The concept of substance, according to Petzoldt, originates from a need for stability in thinking. There are no absolute substances but only relatively constant complexes of sensory qualities. Since all properties hold good only relative to a subject, the idea of an absolute, nonrelative being should be discarded, and with it the category of substance. There is no "world-in-itself"; there is only a "world-for-us," whose elements are sensations, even though "things" are to be thought of as "continuing to exist" even when we do not perceive them. The world-for-us is apprehended as being mental insofar as it is perceived and as being physical insofar as it is known as a correlation of elements. That which is ultimately "given" is thus neither mental nor physical, neither immaterial nor material, neither "internal" nor "external," neither thing-in-itself nor phenomenon. These antitheses are merely relatively valid limiting concepts, intelligible only in their interrelation: they are formed only subsequent to, and on the basis of, the primordial unitary experience. Petzoldt's conception resembled Bertrand Russell's neutral monism.
Petzoldt's philosophy culminated in an evolutionary naturalism. "Man is not a permanence type, but an organism in a state of very active development; yet, like all other organisms and like self-developing systems generally, he is headed toward a form of permanence" (Einführung in die Philosophie der reinen Erfahrung [Introduction to the philosophy of pure experience], Vol. 2, p. 3). Just as organic evolution tends toward the production of permanence states and "man's brain approaches more and more a form of permanence," the spiritual and intellectual evolution of man likewise tends to permanence states. We strive for the completion of science, for the perfection of social institutions and customs by a progressive adjustment of national and social differences, and for the fulfillment of art through "emphasis on the typical and essential in the phenomena."
The goal of ethics is that in all that we do and think we help to realize the future permanence state that flows from the nature of man and his environment (p. 206). This is the state of maximum utilization of powers, and hence of maximum stability, toward which all evolution strives. Each of us must risk everything "in order to perfect his personality in accordance with the nature and extent of his abilities and to place himself entirely at the service of human society" (p. 212).

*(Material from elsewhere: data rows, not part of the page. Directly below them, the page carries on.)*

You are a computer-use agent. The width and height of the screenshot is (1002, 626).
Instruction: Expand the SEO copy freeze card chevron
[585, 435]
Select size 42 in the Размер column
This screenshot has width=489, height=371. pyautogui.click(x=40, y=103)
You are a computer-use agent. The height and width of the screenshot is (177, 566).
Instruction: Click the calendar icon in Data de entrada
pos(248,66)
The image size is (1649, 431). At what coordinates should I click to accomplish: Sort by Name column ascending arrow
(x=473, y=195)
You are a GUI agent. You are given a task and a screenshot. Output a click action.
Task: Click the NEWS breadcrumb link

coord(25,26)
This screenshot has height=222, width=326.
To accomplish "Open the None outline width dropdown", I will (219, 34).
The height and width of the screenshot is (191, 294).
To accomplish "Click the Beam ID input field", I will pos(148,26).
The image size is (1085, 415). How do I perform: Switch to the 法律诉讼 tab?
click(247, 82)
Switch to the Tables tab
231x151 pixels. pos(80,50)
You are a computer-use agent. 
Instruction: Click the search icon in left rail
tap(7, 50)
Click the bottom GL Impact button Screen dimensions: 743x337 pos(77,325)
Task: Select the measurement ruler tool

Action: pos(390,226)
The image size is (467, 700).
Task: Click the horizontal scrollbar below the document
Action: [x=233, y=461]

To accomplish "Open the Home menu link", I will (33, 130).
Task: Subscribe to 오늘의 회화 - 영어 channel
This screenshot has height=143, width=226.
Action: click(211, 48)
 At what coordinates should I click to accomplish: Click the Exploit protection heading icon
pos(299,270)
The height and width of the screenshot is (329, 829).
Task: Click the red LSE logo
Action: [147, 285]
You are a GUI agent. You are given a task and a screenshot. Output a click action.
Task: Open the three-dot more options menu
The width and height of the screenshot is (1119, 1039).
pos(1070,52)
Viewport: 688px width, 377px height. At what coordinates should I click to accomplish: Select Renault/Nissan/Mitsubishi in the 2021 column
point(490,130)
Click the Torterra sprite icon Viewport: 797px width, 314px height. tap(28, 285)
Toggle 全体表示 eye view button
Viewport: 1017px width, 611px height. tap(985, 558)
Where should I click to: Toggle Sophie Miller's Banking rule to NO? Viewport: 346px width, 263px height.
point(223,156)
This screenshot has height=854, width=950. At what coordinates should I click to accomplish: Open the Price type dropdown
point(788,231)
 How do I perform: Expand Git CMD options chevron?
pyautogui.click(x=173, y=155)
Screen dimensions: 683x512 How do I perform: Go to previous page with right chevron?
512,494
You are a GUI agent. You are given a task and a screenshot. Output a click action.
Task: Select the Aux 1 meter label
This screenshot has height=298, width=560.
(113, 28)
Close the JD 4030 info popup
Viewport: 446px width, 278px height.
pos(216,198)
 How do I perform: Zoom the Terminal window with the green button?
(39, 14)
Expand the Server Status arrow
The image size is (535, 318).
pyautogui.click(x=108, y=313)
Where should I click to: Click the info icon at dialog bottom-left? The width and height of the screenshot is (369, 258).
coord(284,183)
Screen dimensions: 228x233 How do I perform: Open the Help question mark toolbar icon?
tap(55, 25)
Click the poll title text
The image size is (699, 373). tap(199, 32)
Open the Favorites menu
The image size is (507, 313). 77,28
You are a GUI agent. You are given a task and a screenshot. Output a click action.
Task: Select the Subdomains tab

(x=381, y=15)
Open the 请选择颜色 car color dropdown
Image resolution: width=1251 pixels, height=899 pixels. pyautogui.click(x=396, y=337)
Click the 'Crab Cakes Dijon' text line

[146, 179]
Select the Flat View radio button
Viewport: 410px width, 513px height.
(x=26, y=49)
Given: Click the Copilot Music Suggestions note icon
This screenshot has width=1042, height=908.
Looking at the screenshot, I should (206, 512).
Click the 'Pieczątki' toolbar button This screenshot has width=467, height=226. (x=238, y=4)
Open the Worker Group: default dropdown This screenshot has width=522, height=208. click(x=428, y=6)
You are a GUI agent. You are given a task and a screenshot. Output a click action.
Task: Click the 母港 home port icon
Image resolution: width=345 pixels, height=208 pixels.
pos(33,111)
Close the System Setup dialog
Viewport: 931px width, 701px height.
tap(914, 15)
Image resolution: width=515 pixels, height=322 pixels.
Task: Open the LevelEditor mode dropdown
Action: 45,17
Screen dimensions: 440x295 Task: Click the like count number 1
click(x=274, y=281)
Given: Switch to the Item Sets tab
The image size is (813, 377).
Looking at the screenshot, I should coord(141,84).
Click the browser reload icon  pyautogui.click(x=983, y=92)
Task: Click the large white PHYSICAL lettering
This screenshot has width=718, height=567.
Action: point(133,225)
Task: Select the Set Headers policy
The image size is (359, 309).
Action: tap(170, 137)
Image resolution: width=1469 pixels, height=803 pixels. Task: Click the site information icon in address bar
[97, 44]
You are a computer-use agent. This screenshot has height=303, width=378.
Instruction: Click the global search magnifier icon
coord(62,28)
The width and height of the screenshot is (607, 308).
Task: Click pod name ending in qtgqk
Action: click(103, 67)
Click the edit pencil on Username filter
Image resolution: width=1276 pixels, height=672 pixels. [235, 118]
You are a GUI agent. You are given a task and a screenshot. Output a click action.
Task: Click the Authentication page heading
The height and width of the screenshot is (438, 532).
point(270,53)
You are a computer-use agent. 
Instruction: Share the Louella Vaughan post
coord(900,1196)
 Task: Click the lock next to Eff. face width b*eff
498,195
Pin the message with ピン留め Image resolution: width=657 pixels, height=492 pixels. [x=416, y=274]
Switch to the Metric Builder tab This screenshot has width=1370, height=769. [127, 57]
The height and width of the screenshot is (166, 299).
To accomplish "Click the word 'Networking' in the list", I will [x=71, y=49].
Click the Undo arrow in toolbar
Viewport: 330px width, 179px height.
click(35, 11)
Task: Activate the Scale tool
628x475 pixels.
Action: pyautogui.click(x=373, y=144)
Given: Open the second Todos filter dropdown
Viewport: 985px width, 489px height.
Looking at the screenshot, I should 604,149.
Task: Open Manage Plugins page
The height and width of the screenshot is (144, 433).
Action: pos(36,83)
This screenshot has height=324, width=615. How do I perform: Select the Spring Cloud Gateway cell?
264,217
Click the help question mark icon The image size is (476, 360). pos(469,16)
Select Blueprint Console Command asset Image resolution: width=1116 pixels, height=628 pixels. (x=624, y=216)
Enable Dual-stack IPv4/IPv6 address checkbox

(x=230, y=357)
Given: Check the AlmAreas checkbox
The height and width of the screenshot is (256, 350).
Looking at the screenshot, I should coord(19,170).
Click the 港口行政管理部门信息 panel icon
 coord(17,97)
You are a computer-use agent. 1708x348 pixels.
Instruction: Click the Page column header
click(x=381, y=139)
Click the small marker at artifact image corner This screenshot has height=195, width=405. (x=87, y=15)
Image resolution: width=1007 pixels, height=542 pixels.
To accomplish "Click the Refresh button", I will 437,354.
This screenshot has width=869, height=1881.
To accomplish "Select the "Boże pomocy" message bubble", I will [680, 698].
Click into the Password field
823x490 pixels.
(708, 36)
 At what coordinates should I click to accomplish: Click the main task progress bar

See also Avenarius, Richard; Ethics, History of; Evolutionary Theory; Mach, Ernst; Positivism; Schuppe, Ernst Julius Wilhelm.
Bibliography
Works by Petzoldt include Maxima, Minima und Oekonomie (Altenburg, 1891); Einführung in die Philosophic der reinen Erfahrung, 2 vols. (Leipzig, 1900–1904); Das Weltproblem vom Standpunkte des relativistischen Positivismus aus historisch-kritisch dargestellt (Leipzig, 1906); Die Stellung der Relativitütstheorie in der geistigen Entwicklung der Menschheit (Dresden, 1921); and Das natürliche Höhenziel der menschheitlichen Entwicklung (Leipzig, 1927).
An article on Petzoldt is by Christian Herrmann, "Nachruf: Joseph Petzoldt," in Kant-Studien 34 (1929): 508–510.